Activity poller becomes inactive, activities stuck in PENDING_ACTIVITY_STATE_SCHEDULED state

Hi everyone,

We have a workflow that periodically fetches a list of ids using an activity and starts a child workflow for each of them. The child workflows run a long-polling activity sending periodic heartbeats. Child workflows also respond to updates, making a request using activity and returning the response to the client.

Everything is working fine initially after deployment (using ECS with a single temporal server and one worker instance). However, after a while the main workflow stops executing activities, with the last activity stuck in PENDING_ACTIVITY_STATE_SCHEDULED state. The long polling activities continue to run and send periodic heartbeats, which are visible in the UI. If a child workflow receives an update, however, it will try to start an activity that will also get stuck in a pending state.

I can see in the Temporal UI the worker active as Workflow Task Handler but inactive as Activity Handler. Using the CLI, if I run temporal task-queue describe immediately after deployment, I can see active pollers for both workflow and activity task queues. After a while, the backlog begins to grow in the activity task queue and then the activity poller disappears.

The issue seems to resolve itself if the worker task is restarted. Then it picks up all pending activities, and everything returns to normal for a while. I could not find any log messages in the worker or temporal server logs that would indicate some error during the time of the incident.

Has anyone experienced a similar problem, or have any ideas on what may be causing an activity poller to disappear? Would appreciate any advice on how to diagnose this further.

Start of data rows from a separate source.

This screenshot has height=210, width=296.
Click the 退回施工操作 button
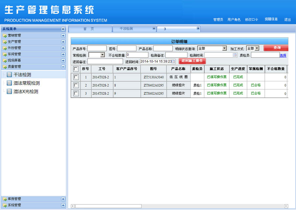click(192, 61)
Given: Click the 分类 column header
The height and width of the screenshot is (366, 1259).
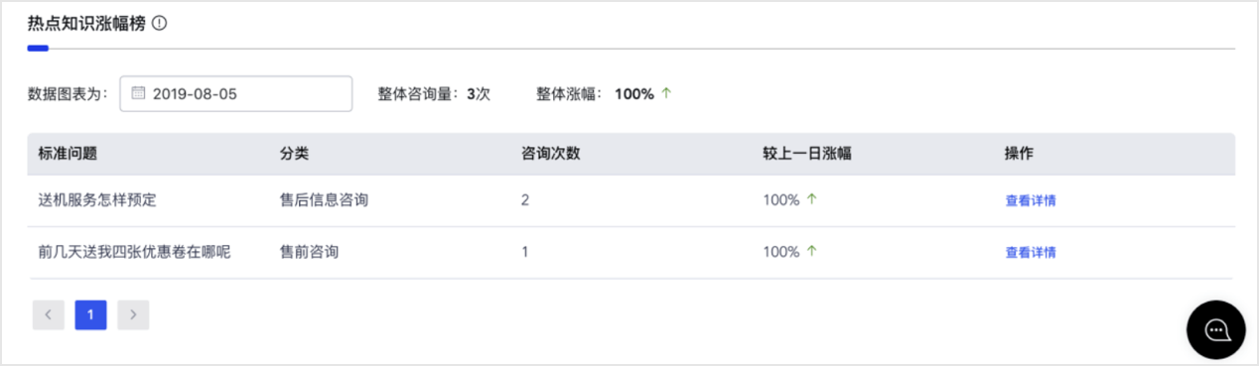Looking at the screenshot, I should (295, 154).
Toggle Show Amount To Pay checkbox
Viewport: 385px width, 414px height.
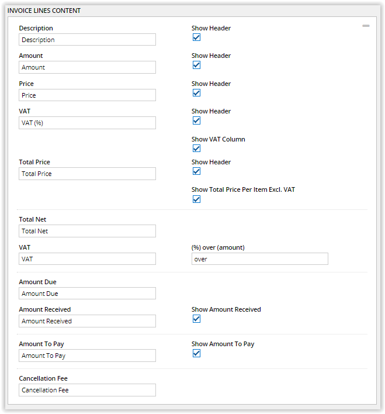point(196,353)
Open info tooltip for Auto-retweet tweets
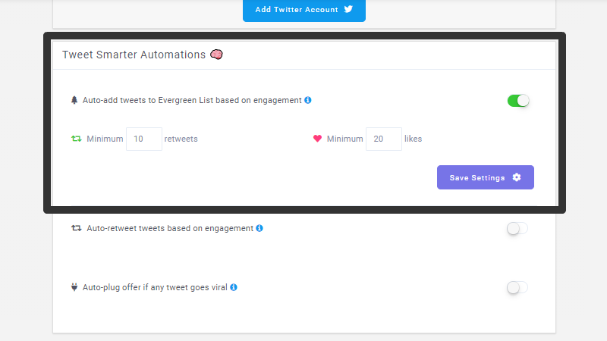This screenshot has height=341, width=607. [x=259, y=228]
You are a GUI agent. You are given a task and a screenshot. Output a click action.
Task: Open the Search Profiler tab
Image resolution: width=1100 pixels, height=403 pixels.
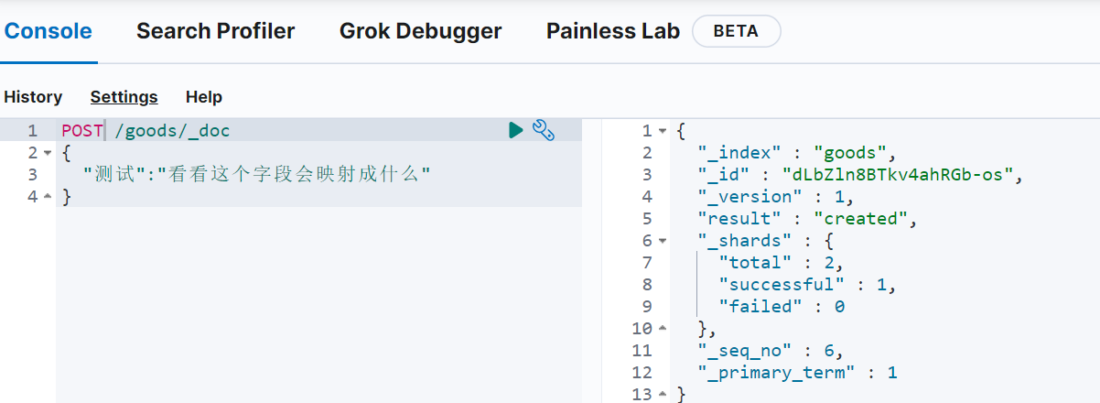point(215,31)
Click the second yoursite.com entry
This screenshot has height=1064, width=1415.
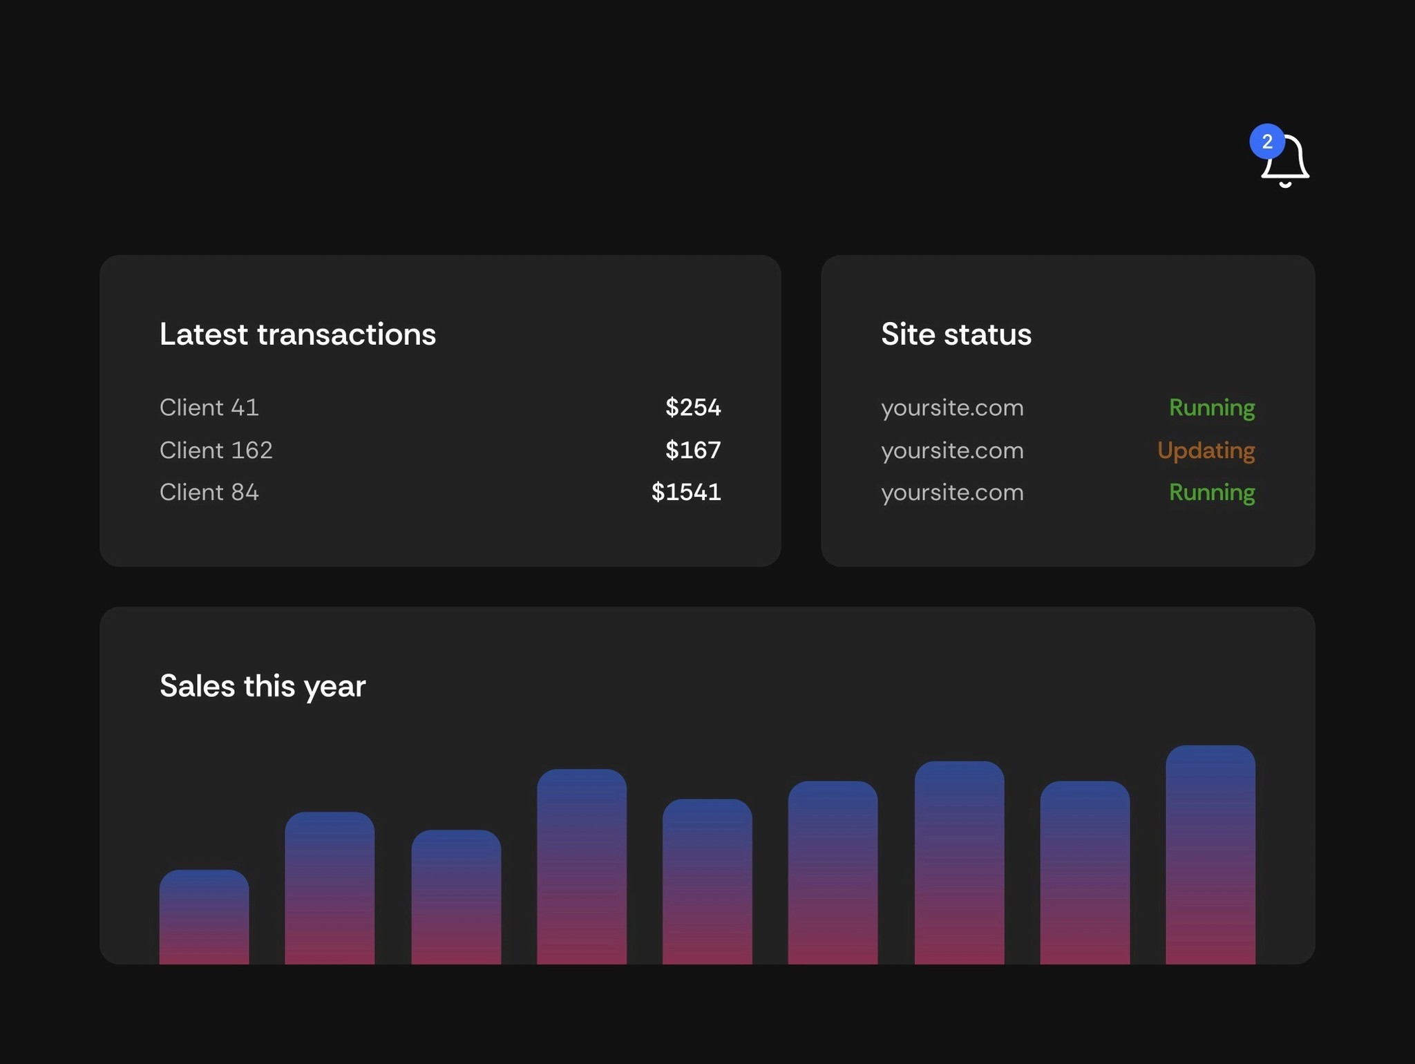point(952,450)
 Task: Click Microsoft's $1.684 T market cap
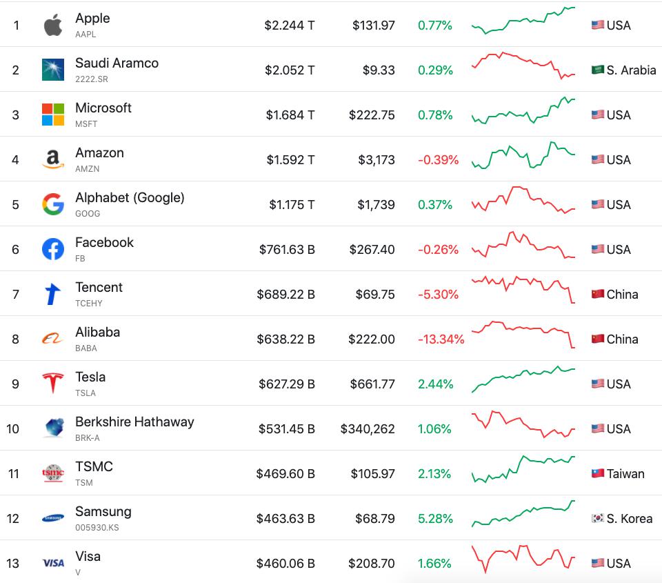(x=290, y=115)

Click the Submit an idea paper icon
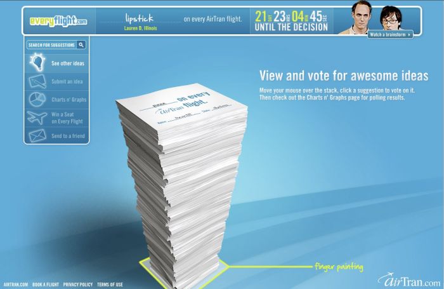pyautogui.click(x=37, y=82)
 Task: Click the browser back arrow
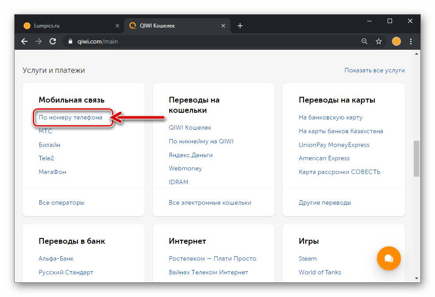24,41
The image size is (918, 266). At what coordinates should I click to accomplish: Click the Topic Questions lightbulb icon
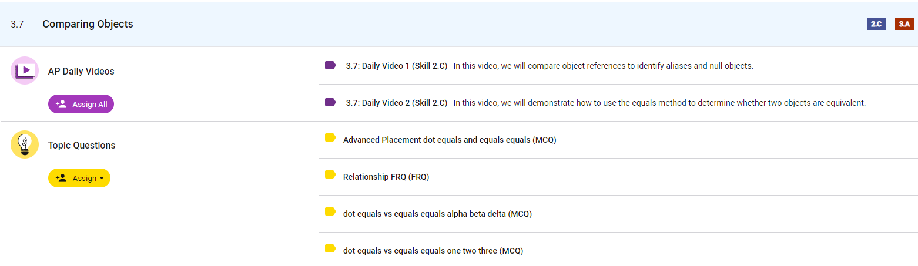[25, 144]
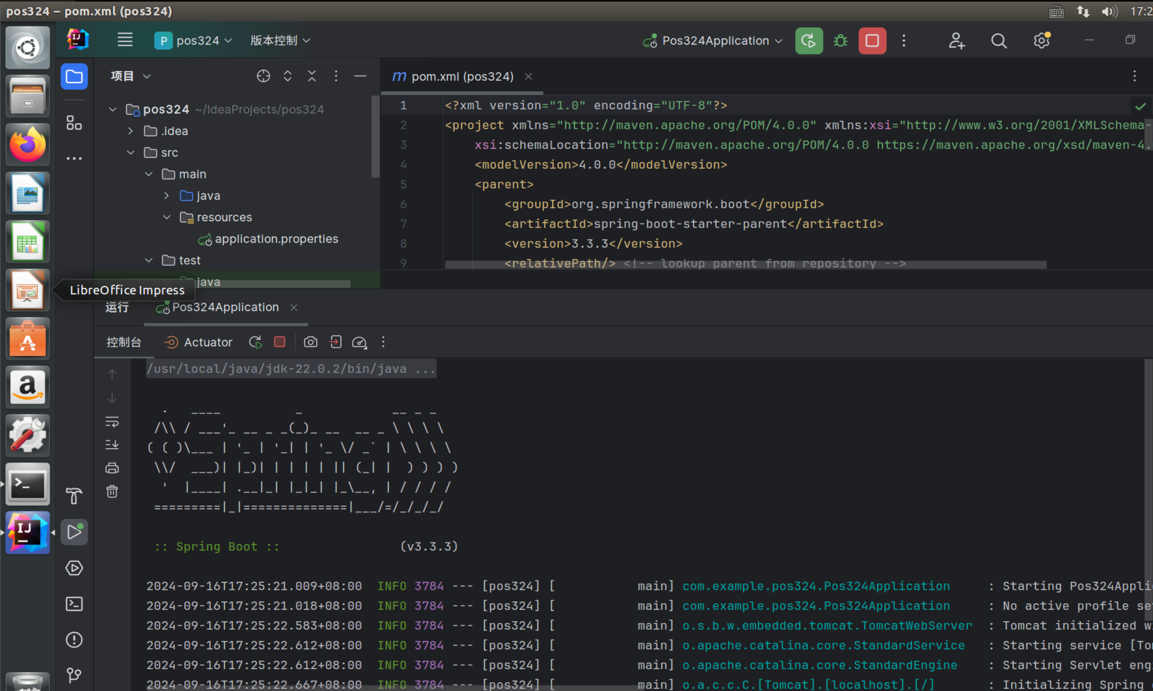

This is a common problem. Temporal SDK only polls when there are free slots to execute activities. If all slots are taken, polling stops. Make sure that your activity implementations release slots after completing. It can be exacerbated by activities running longer than the StartToClose timeout. The service sees the timeout and retries an activity according to the retry options even if the activity is still running on a worker.

Hi Maxim, thank you for your response.

I’m not sure if this description is applicable to our case. The issue can be reproduced with only a single child workflow running. In this setup, there will be at most three activities running at the same time.

Screenshots below demonstrate how the problem typically manifests:

  • fetchAccounts activity is running in the main workflow at regular intervals until it eventually hangs
  • statPolling The long polling activity in child workflows continues to run and send periodic heartbetas
  • getRawInventory is short-lived activity started in response to updates sent to a child workflow


The long-polling activity is designed to run forever, sending periodic heartbeats and properly handling cancellation. The other activities have startToCloseTimeout set to a minute, but they usually finish in a couple of seconds and are not likely to run in parallel.

Given this context, could there be other factors at play here?

Have you checked worker_task_slots_available metric?

Thanks for the pointer, Maxim! Enabling the SDK metrics was invaluable help for diagnosing the issue. As you suggested, I was able to observe the number of used slots constantly growing before the activities froze.

I narrowed down the problem to an activity from the main workflow that was meant to observe child workflow’s completion after the main workflow was restarted as new.

The change that was needed was to handle activity cancellation as follows:

import { cancelled } from '@temporalio/activity';

await Promise.race([
  workflowClient.getHandle(workflowId).result(),
  cancelled(),
]);

I now have an on how activity slots remain occupied when activity is retried. If activity returns a promise that never resolves, its slot will never be freed.

I think this idea is wrong because if the above code could be wrapped around every activity, that would be the default behavior. So there’s probably more going on under the hood that I’m missing.

Looking forward to finding more information on activity slots in the future. Thanks for all the pointers, Maxim.